I'm sitting next to this guy at the bar. I wrote him a little song in my head it goes "there is no fucking chance you're getting in my pants" gonna sing it to him after he buys me another drink.
she always made me post sex PB&Js it was like fucking a trashier Martha Stewart
Never have I ever before welcomed her period with such enthusiasm. She was starting to pick out baby names. She got me "What to Expect When You're Expecting."
i have one question about last night
if this is about your fridge being filled with hotdogs, sour cream, and PB&J open-faced sandwiches, i can explain
Everytime I see a couple on campus walking and holding hands I just want to yell he's gonna lie!
Hu mahhiw im so tired.i just got done. In fo dleepu. Aaaaaaahh. I qisj my mom filmed me. In axtunf so funny
Does the blue bra belong to your sister or cousin?
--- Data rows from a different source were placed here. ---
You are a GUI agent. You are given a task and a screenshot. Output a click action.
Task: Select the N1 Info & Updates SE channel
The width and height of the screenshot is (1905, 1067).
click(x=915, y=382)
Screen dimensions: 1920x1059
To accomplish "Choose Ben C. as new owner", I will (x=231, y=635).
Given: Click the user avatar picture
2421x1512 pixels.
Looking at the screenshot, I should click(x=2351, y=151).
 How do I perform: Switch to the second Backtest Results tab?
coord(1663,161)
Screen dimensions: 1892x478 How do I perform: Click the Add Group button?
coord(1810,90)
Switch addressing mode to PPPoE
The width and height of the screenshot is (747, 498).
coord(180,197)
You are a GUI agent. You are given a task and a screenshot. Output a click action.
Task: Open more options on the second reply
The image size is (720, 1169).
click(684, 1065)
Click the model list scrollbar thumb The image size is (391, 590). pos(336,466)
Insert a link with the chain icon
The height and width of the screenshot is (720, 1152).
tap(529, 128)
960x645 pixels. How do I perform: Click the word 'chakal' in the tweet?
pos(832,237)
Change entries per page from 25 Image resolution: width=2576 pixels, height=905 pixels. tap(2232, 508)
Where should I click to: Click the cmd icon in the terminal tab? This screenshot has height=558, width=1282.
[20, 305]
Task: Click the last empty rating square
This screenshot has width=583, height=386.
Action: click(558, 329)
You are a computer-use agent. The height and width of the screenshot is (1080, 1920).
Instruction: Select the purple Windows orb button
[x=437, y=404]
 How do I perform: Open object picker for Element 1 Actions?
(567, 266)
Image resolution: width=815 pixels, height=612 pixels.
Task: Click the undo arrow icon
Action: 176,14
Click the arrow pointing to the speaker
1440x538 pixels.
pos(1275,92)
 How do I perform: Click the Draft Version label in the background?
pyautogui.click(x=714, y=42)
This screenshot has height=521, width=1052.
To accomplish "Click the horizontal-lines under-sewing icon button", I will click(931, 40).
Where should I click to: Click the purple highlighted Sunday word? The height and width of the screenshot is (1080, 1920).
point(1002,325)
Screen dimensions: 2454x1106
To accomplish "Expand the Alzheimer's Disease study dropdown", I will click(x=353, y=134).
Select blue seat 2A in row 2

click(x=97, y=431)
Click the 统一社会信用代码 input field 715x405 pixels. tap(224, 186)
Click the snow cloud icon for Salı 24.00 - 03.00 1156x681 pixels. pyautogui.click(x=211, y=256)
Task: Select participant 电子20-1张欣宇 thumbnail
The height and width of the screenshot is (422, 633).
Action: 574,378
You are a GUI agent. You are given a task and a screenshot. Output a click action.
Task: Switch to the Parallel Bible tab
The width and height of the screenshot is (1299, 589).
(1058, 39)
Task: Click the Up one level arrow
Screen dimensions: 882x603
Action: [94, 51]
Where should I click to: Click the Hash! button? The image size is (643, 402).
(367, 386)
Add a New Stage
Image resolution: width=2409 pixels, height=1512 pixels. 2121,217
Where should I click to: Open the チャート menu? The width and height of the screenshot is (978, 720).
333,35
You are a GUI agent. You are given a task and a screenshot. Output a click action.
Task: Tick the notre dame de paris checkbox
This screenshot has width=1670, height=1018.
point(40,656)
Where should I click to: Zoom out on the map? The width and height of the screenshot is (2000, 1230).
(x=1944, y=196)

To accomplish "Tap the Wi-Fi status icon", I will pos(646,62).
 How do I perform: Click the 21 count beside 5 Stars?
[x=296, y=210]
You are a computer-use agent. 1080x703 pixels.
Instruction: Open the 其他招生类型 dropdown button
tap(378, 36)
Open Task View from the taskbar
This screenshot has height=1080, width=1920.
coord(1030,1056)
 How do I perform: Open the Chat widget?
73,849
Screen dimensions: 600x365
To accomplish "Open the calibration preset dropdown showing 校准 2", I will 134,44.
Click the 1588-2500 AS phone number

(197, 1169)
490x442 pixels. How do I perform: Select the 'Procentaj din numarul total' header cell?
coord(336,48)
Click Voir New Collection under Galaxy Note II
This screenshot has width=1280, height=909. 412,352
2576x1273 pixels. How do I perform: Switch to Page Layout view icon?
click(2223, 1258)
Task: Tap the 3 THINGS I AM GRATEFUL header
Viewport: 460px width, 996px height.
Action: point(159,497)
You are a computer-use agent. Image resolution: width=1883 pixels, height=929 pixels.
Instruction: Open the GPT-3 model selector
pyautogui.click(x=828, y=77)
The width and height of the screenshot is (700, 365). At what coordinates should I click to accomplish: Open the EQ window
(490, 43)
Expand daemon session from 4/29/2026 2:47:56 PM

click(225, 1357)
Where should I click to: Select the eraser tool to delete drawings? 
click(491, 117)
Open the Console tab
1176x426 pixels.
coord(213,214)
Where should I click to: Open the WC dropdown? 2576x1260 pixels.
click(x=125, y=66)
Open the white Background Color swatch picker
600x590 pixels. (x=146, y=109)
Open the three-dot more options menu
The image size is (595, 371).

Bro I am trying to have one night stands nothing more, unless she is baking waffles I can eat out of her butthole I am not interested
I just peed in a flower pot on the veranda while crying and holding a drink
He can spot Burberry from half a bar away. He's not into vag
He has a baby picture of himself on the night stand. I don't think this whole 'one night stand' thing is for me.
I can't. I'm going camping this weekend. I do have a life outside of your dick.
Her cop pants made me imagine I was riding a unicorn and by unicorn I mean her face
Can we be gay Bert and Ernie for Halloween?
You know youre getting old when you I.D. the person trying to take you home to be sure they're over 25. Help me.